This song was introduced by Gracie Barrie in The Show is On at the Winter Garden Theatre in New York City on December 25, 1936.
At a New York party director Vincente Minnelli heard the Gershwin brothers fooling around with a Strauss-like waltz. A few months later, in August of 1936, he wired them in Beverly Hills (they were staying at the Beverly Wilshire Hotel) with a request that they finish it up and send it to him, as he wanted to use it in a new revue. They did so, taking a day off from their work on “Hi-Ho!” for Shall We Dance (the latter song was not used in that film and not published until 1968). “By Strauss,” therefore, was the last song written by George Gershwin for the Broadway stage.
Though well-received, it did not become popular until 1951 when it was sung by Gene Kelly in Vincente Minnelli's film An American in Paris. Some of the text was changed by the lyricist for that occasion. According to Minnelli, “By Strauss” was included in An American in Paris because Kelly wanted one of his dances to be a duet between himself and a little old lady and it seemed most fitting that the number be a waltz.
The song's unusually long verse (forty-three bars) disconcerted the publisher who did not want to go to the expense of printing an extra page of music. An editor wrote George Gershwin about the problem asking if he would help her whittle the piece down. In a December 4, 1936 letter the composer replied, “It has always been my policy to give the public a lot for its money; and I think it would be a good idea to put this on the title page--”This song has an extra long verse so you are getting more notes per penny than in any other song this season'...in other words, dear Selma, I would like the song printed as I wrote it, with no commas left over.

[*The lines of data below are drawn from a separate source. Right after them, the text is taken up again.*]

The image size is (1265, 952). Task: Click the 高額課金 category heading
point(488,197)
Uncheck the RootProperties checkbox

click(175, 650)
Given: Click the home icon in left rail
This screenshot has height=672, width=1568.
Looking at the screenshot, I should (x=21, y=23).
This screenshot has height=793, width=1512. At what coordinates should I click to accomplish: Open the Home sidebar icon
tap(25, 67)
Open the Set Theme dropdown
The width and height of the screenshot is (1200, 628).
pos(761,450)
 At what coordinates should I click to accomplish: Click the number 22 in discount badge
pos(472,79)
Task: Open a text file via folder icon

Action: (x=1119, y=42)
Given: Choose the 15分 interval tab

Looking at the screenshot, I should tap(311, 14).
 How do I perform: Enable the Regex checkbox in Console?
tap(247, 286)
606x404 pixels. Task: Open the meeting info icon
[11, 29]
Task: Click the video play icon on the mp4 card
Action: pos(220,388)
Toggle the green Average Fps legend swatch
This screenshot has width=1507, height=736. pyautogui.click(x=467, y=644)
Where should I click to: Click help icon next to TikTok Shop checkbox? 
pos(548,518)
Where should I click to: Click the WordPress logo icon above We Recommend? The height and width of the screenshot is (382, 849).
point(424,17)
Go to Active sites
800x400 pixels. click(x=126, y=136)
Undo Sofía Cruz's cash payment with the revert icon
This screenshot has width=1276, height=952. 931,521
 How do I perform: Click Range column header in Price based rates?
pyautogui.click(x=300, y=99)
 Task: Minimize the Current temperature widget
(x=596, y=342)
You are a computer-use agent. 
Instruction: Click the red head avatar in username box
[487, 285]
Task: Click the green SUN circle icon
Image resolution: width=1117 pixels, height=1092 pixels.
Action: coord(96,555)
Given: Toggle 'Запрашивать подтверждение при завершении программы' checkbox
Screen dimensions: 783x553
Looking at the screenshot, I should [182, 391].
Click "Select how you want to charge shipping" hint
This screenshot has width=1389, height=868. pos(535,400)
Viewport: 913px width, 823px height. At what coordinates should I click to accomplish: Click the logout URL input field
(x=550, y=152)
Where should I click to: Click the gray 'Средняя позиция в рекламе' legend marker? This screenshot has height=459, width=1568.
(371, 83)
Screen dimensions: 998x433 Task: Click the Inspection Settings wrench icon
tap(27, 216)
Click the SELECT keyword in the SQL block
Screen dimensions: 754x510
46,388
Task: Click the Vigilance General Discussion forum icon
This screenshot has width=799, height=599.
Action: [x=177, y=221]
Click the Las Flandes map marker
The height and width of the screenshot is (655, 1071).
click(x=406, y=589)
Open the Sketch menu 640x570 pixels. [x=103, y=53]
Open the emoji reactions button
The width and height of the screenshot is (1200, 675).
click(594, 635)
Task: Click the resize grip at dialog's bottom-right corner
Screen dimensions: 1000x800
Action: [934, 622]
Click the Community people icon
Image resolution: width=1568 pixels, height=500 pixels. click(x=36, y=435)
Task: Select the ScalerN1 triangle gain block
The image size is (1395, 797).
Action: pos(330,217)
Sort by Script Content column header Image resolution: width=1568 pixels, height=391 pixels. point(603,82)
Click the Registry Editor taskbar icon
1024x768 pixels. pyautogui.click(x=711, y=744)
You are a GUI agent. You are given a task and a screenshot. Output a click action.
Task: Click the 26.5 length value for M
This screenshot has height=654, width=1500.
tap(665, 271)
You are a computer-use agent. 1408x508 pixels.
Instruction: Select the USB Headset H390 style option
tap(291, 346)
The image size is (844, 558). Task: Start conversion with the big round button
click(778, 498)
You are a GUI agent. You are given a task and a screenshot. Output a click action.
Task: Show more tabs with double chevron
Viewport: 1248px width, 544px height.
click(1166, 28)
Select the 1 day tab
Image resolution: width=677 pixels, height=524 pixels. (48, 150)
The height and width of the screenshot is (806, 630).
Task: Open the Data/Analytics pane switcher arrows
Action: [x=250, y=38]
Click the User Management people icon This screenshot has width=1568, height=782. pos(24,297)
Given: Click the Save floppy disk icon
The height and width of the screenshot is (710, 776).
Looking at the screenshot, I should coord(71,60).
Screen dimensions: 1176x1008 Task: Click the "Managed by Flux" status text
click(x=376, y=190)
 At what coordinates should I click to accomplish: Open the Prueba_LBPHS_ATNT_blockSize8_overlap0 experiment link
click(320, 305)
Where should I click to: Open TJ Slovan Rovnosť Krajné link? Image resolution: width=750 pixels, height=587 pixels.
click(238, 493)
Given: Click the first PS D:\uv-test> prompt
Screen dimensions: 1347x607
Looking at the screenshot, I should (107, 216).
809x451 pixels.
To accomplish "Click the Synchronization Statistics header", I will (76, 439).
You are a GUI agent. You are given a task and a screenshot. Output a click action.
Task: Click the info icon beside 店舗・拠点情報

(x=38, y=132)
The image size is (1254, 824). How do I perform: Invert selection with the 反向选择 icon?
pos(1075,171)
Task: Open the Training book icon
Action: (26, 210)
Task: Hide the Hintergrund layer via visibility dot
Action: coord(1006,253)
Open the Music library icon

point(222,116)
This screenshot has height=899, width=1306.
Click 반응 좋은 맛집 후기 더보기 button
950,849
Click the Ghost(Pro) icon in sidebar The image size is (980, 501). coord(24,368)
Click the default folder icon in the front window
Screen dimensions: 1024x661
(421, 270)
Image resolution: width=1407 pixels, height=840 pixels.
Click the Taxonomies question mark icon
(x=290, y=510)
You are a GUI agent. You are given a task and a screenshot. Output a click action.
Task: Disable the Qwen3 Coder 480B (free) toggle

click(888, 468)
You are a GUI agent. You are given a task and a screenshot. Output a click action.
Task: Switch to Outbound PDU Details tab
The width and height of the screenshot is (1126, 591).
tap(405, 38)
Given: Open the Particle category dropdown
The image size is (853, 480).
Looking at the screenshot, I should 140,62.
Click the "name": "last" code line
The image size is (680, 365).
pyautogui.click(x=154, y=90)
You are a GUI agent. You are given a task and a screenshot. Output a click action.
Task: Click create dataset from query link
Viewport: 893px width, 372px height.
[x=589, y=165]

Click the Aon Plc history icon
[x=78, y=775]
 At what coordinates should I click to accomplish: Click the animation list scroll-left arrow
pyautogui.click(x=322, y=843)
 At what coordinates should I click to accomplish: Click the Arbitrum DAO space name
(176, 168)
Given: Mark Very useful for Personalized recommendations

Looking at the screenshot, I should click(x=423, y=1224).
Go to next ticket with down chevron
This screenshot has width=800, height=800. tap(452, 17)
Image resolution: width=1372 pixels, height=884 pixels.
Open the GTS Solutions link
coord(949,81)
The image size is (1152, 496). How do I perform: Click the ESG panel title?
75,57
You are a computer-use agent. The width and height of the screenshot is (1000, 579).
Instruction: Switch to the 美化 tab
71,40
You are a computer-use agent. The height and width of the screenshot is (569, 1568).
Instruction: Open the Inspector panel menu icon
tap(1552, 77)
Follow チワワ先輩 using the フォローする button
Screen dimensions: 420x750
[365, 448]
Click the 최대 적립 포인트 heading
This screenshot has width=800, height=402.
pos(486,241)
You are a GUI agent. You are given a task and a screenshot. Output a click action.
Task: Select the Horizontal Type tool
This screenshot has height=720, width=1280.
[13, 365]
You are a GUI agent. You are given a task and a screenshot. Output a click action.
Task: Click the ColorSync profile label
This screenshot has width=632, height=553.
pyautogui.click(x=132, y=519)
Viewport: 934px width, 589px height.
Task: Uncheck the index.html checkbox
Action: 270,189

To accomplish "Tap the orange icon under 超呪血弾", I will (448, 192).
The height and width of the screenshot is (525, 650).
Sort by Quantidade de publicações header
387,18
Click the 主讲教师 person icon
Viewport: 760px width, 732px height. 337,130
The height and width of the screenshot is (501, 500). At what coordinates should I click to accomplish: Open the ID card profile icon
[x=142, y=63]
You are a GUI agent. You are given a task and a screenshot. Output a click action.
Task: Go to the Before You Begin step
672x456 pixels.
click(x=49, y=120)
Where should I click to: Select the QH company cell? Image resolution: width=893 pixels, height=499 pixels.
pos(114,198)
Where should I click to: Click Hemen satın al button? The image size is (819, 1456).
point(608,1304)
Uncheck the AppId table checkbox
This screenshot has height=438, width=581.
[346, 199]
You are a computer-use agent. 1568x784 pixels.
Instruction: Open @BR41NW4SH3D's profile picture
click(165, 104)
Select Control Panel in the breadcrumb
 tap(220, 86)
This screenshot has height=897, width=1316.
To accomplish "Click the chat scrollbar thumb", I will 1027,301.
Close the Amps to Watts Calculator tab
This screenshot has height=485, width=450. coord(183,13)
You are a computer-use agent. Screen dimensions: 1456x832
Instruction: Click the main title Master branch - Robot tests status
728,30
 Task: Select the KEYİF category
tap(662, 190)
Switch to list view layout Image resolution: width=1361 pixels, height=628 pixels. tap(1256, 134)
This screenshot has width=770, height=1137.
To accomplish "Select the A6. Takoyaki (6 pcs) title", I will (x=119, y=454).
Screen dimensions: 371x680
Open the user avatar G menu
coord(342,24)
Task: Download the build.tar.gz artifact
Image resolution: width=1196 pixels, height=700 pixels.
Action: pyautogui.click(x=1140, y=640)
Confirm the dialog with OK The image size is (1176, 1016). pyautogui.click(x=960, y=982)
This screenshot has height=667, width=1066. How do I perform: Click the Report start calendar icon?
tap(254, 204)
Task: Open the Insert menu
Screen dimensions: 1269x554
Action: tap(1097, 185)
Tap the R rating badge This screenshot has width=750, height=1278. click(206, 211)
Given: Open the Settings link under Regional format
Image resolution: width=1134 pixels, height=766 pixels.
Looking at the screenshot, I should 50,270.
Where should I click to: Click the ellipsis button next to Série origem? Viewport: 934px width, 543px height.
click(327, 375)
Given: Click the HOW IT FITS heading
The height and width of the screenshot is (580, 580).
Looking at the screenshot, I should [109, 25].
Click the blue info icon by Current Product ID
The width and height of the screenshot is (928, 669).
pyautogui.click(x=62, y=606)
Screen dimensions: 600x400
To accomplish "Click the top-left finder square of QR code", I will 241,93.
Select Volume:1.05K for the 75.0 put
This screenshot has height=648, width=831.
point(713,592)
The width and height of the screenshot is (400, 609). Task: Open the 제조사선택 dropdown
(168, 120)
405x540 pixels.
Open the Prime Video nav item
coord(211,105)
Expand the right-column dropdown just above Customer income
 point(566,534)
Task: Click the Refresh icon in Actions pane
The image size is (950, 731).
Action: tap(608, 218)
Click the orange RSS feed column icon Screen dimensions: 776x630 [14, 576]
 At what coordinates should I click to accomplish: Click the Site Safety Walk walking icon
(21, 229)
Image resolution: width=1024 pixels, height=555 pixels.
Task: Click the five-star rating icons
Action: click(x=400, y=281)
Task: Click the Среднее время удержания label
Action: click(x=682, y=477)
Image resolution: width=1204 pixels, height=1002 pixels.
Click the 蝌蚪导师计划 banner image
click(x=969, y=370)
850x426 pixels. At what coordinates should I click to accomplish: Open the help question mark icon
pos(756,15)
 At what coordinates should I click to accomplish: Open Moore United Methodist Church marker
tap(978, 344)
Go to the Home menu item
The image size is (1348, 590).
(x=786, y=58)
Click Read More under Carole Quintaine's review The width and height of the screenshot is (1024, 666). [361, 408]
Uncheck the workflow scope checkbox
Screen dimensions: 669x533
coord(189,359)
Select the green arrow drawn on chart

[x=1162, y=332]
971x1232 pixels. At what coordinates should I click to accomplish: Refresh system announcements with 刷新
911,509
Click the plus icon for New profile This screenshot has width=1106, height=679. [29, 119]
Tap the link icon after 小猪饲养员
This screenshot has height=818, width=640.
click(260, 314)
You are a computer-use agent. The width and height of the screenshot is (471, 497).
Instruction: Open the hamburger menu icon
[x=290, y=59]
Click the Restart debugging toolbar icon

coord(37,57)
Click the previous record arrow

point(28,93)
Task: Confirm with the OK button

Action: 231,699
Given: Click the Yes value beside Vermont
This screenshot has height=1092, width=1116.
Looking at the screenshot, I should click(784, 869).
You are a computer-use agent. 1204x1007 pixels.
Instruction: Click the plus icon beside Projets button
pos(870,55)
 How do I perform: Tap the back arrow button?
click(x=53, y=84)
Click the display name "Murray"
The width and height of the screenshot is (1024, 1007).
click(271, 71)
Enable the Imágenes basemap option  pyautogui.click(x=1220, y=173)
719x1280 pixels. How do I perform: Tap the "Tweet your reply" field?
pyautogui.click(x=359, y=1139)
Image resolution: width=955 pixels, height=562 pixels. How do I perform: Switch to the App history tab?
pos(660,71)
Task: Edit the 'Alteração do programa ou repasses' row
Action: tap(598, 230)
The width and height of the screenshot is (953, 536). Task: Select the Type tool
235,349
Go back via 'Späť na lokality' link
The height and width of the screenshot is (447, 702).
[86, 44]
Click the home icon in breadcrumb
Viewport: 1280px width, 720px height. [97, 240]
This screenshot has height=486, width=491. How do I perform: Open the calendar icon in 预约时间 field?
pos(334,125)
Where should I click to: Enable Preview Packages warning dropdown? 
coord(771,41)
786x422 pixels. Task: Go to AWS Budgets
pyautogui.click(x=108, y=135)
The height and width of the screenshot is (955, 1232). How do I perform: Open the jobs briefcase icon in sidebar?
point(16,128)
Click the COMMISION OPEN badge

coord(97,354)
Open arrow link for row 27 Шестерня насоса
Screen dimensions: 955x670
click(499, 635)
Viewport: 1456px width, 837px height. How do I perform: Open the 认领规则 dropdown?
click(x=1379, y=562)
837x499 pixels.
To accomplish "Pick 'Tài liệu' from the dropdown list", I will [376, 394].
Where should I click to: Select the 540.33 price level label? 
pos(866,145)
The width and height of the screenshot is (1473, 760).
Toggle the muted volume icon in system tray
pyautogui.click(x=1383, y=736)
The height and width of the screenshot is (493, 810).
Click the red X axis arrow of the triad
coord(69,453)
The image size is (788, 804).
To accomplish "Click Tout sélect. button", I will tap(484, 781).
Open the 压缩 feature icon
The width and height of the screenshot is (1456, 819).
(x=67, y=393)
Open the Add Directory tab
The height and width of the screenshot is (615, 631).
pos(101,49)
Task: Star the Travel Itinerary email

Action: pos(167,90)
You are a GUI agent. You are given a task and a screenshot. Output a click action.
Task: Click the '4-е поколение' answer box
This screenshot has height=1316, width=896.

Love and kisses, George.”
The above-mentioned verse (“Away with the music of Broadway”) is a notable and melodic waltz in and of itself. Its lyric mentions a few of the great contemporary songwriters: Irving Berlin, Jerome Kern, Cole Porter and George Gershwin himself. Ira Gershwin had done something on this order before in “When Do We Dance” but then his list had only included Kern and Berlin. The phrase “Gershwin keeps pounding on tin” might be a reference to his brother's piano playing or to Tin Pan Alley or it may have been a handy way to come up with a rhyme for Berlin.
The refrain (“When I want a melody lilting through the house”) begins with Straussian luftpauses and continues throughout to parody its model with fond exuberance. It is thirty-six bars long and A(1)-B-A(2)-B(2) in form, with the final section (“By Jo!”) dipping for moment into the distant key of D-flat for some extra push. It is interesting to note that “Hi-Ho!,” which Gershwin was writing at this time, is also in F and also spends some time in D-flat.
As for recordings: Gene Kelly's 1951 version is on the An American in Paris soundtrack, Ella Fitzgerald's version was released in 1959, and the truest to Gershwin's original piano/vocal setting is by Rosalind Rees and Oresta Cybriwsky.